(Listing of text and element locations)
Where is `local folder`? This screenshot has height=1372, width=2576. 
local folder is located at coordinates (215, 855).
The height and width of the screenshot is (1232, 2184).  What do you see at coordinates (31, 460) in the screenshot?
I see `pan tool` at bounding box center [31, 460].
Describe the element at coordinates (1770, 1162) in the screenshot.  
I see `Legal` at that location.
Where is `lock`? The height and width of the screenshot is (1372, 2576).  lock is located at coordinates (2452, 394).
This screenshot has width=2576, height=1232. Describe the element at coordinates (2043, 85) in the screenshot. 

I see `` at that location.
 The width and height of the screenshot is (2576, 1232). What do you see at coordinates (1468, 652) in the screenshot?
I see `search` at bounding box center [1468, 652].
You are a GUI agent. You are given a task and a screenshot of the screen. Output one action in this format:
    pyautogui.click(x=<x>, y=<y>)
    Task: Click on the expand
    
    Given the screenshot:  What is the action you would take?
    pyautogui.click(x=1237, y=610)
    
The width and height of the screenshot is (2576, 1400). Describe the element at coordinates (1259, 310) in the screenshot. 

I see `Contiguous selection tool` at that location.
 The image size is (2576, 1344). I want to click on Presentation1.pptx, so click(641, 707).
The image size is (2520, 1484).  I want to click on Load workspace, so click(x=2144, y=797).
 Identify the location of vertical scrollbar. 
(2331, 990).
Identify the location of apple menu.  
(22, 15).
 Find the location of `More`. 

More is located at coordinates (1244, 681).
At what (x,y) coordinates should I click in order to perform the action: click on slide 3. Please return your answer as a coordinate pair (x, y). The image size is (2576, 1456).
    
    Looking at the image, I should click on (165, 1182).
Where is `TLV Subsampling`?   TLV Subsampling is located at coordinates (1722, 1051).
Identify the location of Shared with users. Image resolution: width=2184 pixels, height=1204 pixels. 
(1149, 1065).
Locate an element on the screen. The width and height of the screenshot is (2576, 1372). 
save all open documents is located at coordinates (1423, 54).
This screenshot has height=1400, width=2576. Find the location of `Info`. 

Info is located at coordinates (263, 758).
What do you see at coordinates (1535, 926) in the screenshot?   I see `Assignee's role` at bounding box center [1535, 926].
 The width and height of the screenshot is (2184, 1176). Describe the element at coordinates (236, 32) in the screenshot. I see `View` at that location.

## Exercise task
Please rewrite the listing above, changing every "Identify the location of" to "Locate" and keeping everything else the same.

## Response
Where is `local folder`? This screenshot has height=1372, width=2576. 
local folder is located at coordinates (215, 855).
The height and width of the screenshot is (1232, 2184).  What do you see at coordinates (31, 460) in the screenshot?
I see `pan tool` at bounding box center [31, 460].
Describe the element at coordinates (1770, 1162) in the screenshot.  
I see `Legal` at that location.
Where is `lock`? The height and width of the screenshot is (1372, 2576).  lock is located at coordinates (2452, 394).
This screenshot has width=2576, height=1232. Describe the element at coordinates (2043, 85) in the screenshot. 

I see `` at that location.
 The width and height of the screenshot is (2576, 1232). What do you see at coordinates (1468, 652) in the screenshot?
I see `search` at bounding box center [1468, 652].
You are a GUI agent. You are given a task and a screenshot of the screen. Output one action in this format:
    pyautogui.click(x=<x>, y=<y>)
    Task: Click on the expand
    
    Given the screenshot:  What is the action you would take?
    pyautogui.click(x=1237, y=610)
    
The width and height of the screenshot is (2576, 1400). Describe the element at coordinates (1259, 310) in the screenshot. 

I see `Contiguous selection tool` at that location.
 The image size is (2576, 1344). I want to click on Presentation1.pptx, so click(641, 707).
The image size is (2520, 1484).  I want to click on Load workspace, so click(x=2144, y=797).
 Locate vertical scrollbar. 
(2331, 990).
Locate apple menu.  
(22, 15).
 Find the location of `More`. 

More is located at coordinates (1244, 681).
At what (x,y) coordinates should I click in order to perform the action: click on slide 3. Please return your answer as a coordinate pair (x, y). The image size is (2576, 1456).
    
    Looking at the image, I should click on (165, 1182).
Where is `TLV Subsampling`?   TLV Subsampling is located at coordinates (1722, 1051).
Locate Shared with users. Image resolution: width=2184 pixels, height=1204 pixels. 
(1149, 1065).
Locate an element on the screen. The width and height of the screenshot is (2576, 1372). 
save all open documents is located at coordinates (1423, 54).
This screenshot has height=1400, width=2576. Find the location of `Info`. 

Info is located at coordinates (263, 758).
What do you see at coordinates (1535, 926) in the screenshot?   I see `Assignee's role` at bounding box center [1535, 926].
 The width and height of the screenshot is (2184, 1176). Describe the element at coordinates (236, 32) in the screenshot. I see `View` at that location.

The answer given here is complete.